__Problem description__
Please give an exact printout of the records, without any pictures.

__Dataset excerpts__
┄┄┄┄┄┄┄┄┄┄┄┄┄┄┄┄┄┄┄┄

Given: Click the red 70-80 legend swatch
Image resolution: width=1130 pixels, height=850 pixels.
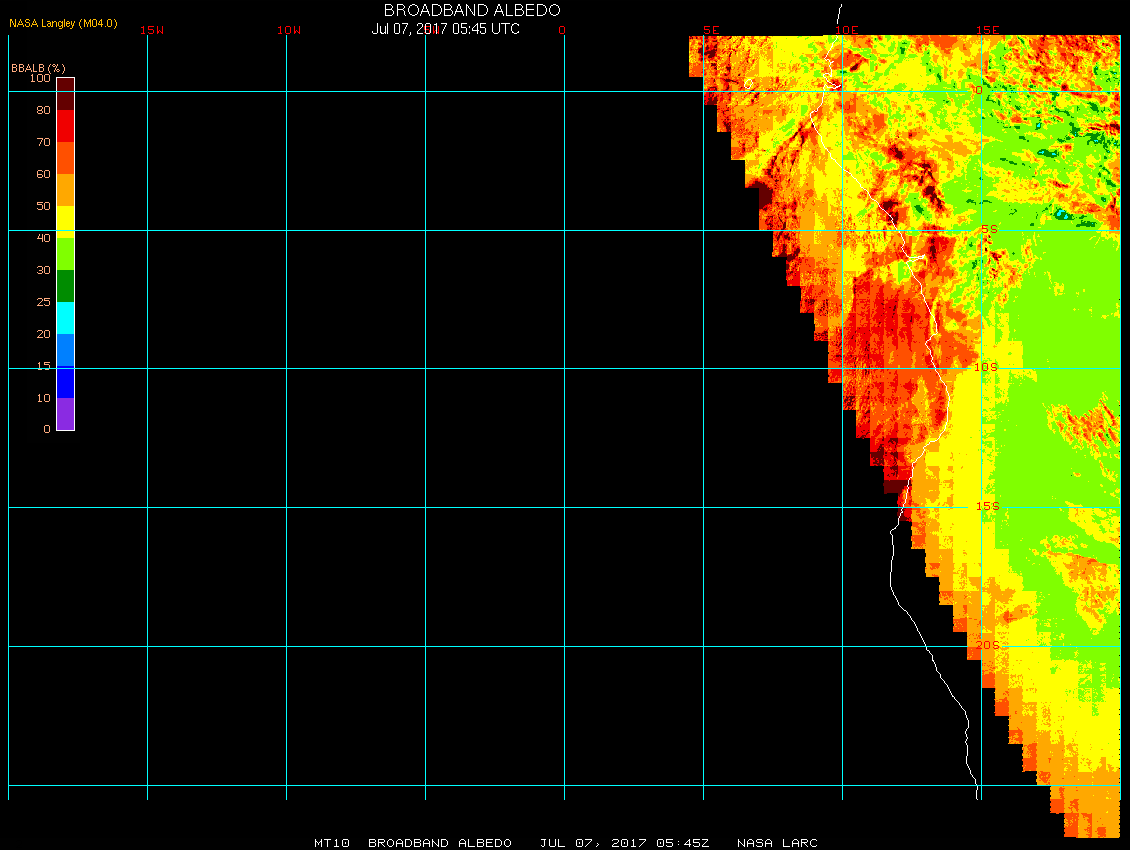Looking at the screenshot, I should [66, 126].
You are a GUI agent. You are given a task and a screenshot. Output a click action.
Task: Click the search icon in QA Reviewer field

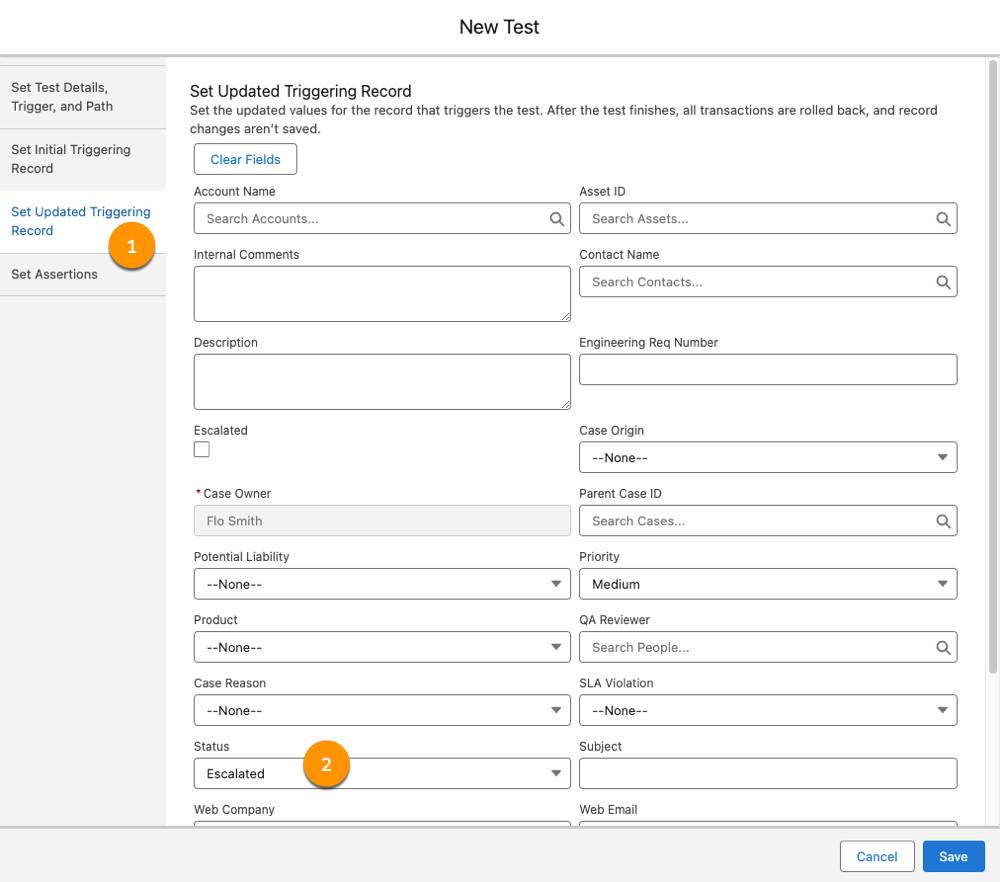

┄┄┄┄┄┄┄┄┄┄┄┄┄┄┄┄┄┄┄┄

__Output for this exercise__
Given: Click the red 70-80 legend swatch
Image resolution: width=1130 pixels, height=850 pixels.
Looking at the screenshot, I should [66, 126].
You are a GUI agent. You are given a task and a screenshot. Output a click action.
Task: Click the search icon in QA Reviewer field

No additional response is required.